** INPUT DATA follows **
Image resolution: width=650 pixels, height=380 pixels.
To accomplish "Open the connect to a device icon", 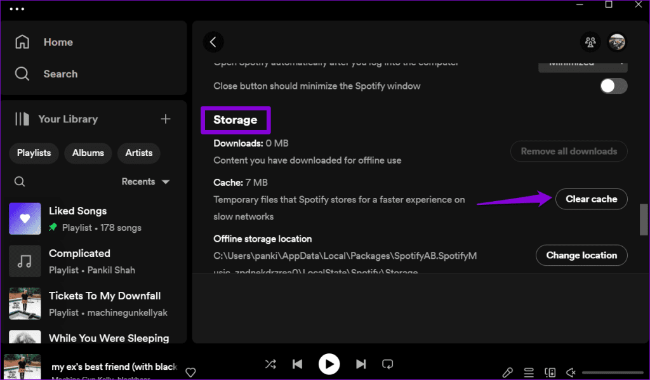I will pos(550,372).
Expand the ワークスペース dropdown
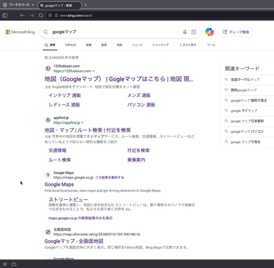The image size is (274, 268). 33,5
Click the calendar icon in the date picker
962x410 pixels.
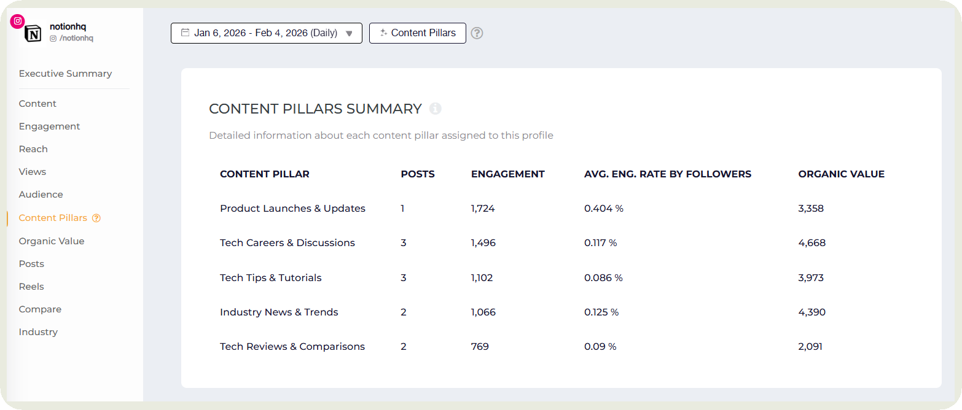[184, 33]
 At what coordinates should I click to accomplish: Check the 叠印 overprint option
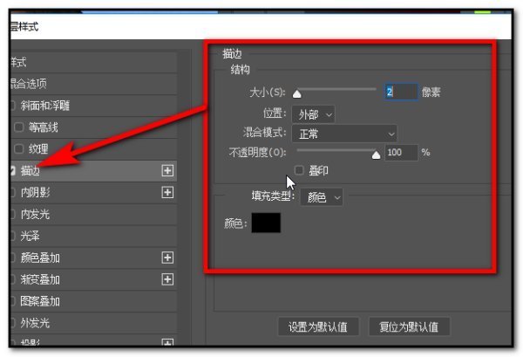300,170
** End of INPUT DATA **
From the line holding "962x410 pixels." to the last line of the listing, please output each line exactly as it stands. Pictures stay out of the copy.

**ANSWER TO THIS EXERCISE:**
962x410 pixels.
[184, 33]
 At what coordinates should I click to accomplish: Check the 叠印 overprint option
300,170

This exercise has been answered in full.